I attended Seattle Code Camp 2008 in Redmond this weekend and it was a fantastic experience! I will definitely be back next year.
This is certainly not the largest Code Camp out there, with only 125 attendees at the peak over the weekend, and the after party was a simple affair in a room on the MSFT campus. It wasn’t the frilly stuff that mattered, it was the content and who was giving it.
It was not uncommon for the presenters to be either the guy who wrote the book on the topic, or the guy who actually made it! We were a stones throw from the MSFT campus and one example of the proximity effect was the fact that in Steve Borg’s talk on Ruby, John Lam was sitting in the audience. No pressure, Steve.
In fact, I found myself at dinner talking to someone about Enterprise Library and it turns out I was talking to Chris Tavares. You know, that Chris. The lead developer for EntLib in P&P and the guy who write Unity? Look for an Elegant Code Cast soon, folks.
And thanks to Chuck Sterling for the good tips on the VM configuration for the laptop. I am going to try one better and go for a SSD external. We’ll see.
My Sessions
I did 3 talks in all, one of them rather spontaneous. I think they went great, and I had a great time talking to people. Everyone seemed to enjoy the sessions. This link goes to a ZIP with the materials from all of my sessions.
- TDD with WCF Services
This is talk based on a HOL I wrote for the Connected Systems Division at MSFT a few months ago. We spent an inordinate amount of time looking at mocking as a tool and got a little sidetracked on it. That was fine with me, because it was what the people in the room wanted.
- Agile Estimation Techniques
In this workshop, we basically learned and practiced planning poker. I was convinced no one would even be there. I was up against Ted Neward, after all. Turns out, I had almost 30 people and received a lot of compliments on the workshop. People really seemed to get a lot out of it.
- Silverlight 2 for Developers Who Don’t Do Web Apps So Good and Want to Do Other Stuff Good, Too.
I did this talk on Silverlight after learning Saturday night that the real Silverlight experts weren’t going to show on Sunday. So, I went home and hit refresh on my Silverlight demos and did the session at 9:00 AM Sunday. People seemed to enjoy it.

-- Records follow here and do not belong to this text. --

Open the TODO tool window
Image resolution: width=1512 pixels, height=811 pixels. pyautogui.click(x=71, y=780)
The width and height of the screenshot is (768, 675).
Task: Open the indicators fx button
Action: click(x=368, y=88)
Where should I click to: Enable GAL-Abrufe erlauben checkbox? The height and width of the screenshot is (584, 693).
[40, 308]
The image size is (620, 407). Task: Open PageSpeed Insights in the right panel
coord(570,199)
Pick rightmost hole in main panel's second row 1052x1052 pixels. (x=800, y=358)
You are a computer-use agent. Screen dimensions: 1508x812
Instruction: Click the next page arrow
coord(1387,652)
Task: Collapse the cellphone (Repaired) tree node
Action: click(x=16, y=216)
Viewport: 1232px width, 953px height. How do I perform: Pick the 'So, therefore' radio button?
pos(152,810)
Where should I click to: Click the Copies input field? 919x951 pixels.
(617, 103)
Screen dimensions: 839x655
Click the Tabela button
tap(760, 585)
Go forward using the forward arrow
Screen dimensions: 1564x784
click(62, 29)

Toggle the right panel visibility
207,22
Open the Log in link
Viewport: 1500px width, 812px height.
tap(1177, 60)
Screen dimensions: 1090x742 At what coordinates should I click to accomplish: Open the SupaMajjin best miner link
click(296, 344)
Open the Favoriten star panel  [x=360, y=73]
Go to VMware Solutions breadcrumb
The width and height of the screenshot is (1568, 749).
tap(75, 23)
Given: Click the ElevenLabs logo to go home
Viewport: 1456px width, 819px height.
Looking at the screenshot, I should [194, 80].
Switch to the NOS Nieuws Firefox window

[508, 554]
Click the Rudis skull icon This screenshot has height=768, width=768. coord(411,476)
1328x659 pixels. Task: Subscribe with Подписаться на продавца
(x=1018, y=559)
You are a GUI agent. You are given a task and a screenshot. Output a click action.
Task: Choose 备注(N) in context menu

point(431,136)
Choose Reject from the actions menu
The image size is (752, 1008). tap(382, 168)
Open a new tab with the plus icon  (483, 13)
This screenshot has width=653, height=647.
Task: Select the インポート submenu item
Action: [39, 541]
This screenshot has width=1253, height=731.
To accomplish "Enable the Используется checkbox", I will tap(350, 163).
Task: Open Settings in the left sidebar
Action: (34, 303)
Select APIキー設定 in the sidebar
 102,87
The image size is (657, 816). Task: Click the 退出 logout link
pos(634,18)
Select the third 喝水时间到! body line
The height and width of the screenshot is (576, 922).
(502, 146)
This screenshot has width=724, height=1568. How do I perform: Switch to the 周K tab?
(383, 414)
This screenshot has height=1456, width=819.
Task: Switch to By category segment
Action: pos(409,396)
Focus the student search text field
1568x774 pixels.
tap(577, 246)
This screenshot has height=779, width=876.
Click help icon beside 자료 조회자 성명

David, thanks for speaker and sharing your knowledge with the rest of us. I attended your WCF and agile talks and they were both excellent. You had a bit of a tough crowd for the TDD talk, since only a few of us had even used mocking frameworks before. That is the difficulty of the mixed crowd, but the basic concepts were certainly there. I wasn’t sure you were even going to get to the service 🙂 since the client discussion took most of the time.
I see you weren’t joking about planning poker on the homefront!